Multimodal functional navigation enables removing a tumor close to eloquent brain areas with low postoperative deficits, whereas additional intraoperative imaging ensures that the maximum extent of the resection can be achieved and updates the image data compensating for the effects of brain shift. Intraoperative imaging beyond standard anatomic imaging, that is, intraoperative functional magnetic resonance imaging (fMRI) and especially intraoperative diffusion tensor imaging (DTI), add further safety for complex tumor resections. This article discusses the acquisition of intraoperative fMRI, DTI, and imaging.
Functional navigation
The integration of functional data from functional MRI (fMRI) and magnetoencephalography (MEG) identifying eloquent cortical brain areas into standard 3-dimensional (D) anatomic datasets is known as functional navigation. Eloquent functional structures, such as the motor strip or language-related areas can be identified during surgery by visualizing their position using the microscope-based heads-up display technology. Functional navigation allows resection of tumors close to eloquent brain areas with low postoperative deficits, whereas intraoperative imaging ensures that the maximum extent of a resection can be achieved.

■ BRIEF A: Duplicate everything in the passage on functional navigation from "Multimodal functional navigation" down to "DTI, and imaging.".
■ BRIEF B:
Answer these questions using the passage on functional navigation:
(i) Which two sources supply the functional data that is integrated into anatomic datasets in functional navigation?
(ii) What technology is used during surgery to visualize the position of eloquent functional structures?
(iii) The effects of what phenomenon does intraoperative imaging compensate for when it updates the image data?
■ BRIEF C: Write the next part of the passage on functional navigation, starting after its final sentence.

■ DATA FOR ANALYSIS:
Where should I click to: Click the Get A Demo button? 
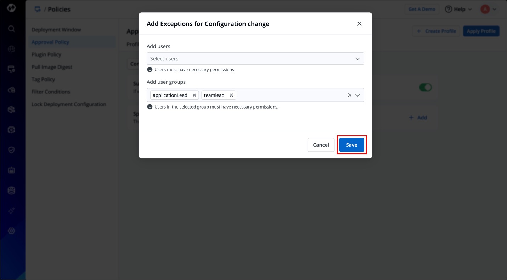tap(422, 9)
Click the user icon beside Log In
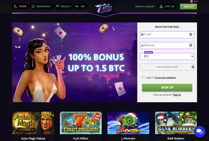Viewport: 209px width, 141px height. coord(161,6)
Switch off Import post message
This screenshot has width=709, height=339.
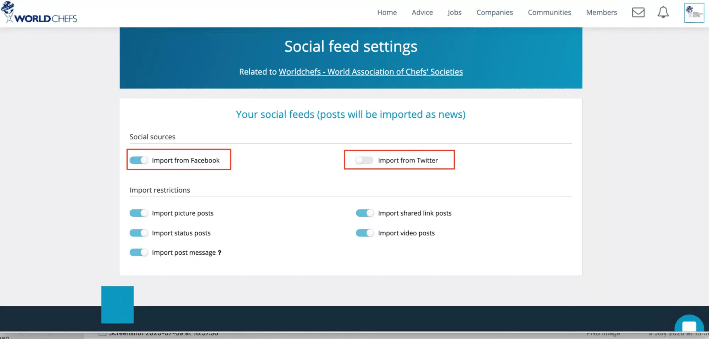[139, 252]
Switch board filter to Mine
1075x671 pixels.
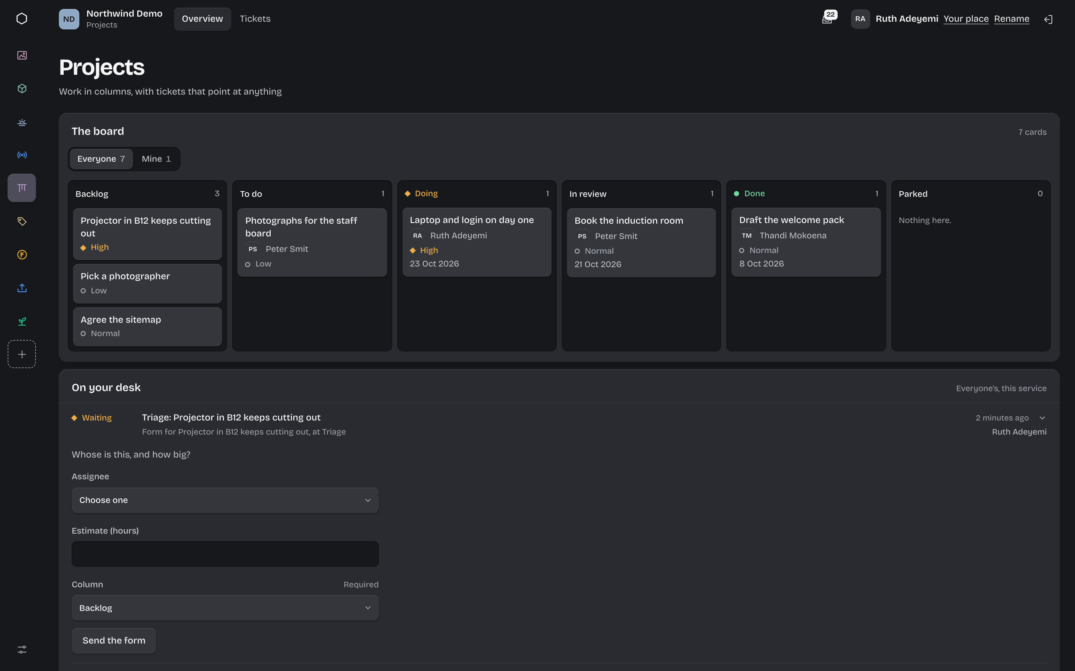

--

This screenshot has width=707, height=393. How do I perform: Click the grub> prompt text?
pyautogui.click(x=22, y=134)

■ ANSWER SECTION A:
Multimodal functional navigation enables removing a tumor close to eloquent brain areas with low postoperative deficits, whereas additional intraoperative imaging ensures that the maximum extent of the resection can be achieved and updates the image data compensating for the effects of brain shift. Intraoperative imaging beyond standard anatomic imaging, that is, intraoperative functional magnetic resonance imaging (fMRI) and especially intraoperative diffusion tensor imaging (DTI), add further safety for complex tumor resections. This article discusses the acquisition of intraoperative fMRI, DTI, and imaging.

■ ANSWER SECTION B:
(i) Functional MRI (fMRI) and magnetoencephalography (MEG).
(ii) Microscope-based heads-up display technology.
(iii) Brain shift.

■ ANSWER SECTION C:
Especially in surgery of high-grade tumors, it is of no benefit to maximize the extent of a resection to potentially increase the survival time by only some weeks when risking permanent neurologic deficits right after surgery. It is absolutely mandatory to combine the goal of maximum resection with the goal of preservation of function. Intraoperative imaging helps to maximize the extent of resection, and in combination with functional multimodal navigation it helps to minimize postoperative neurologic deficits. With the advances in surgical techniques and perioperative technology, it is now possible to maximally resect malignant intrinsic glial neoplasms, even close to functionally critical areas, without increased morbidity. Studies have demonstrated a survival advantage in these lesions with a resection extent of 98% or greater, particularly in younger patients with good Karnofsky scores.
To achieve this advantage, functional navigation, that is, integrating functional data into anatomic navigational datasets, is an important add-on to intraoperative MRI because it prevents too extensive resections, which would otherwise result in new neurologic deficits. Meanwhile, data from MEG and fMRI are routinely integrated in functional navigation, allowing identification of eloquent brain areas, such as the motor area and speech-related areas.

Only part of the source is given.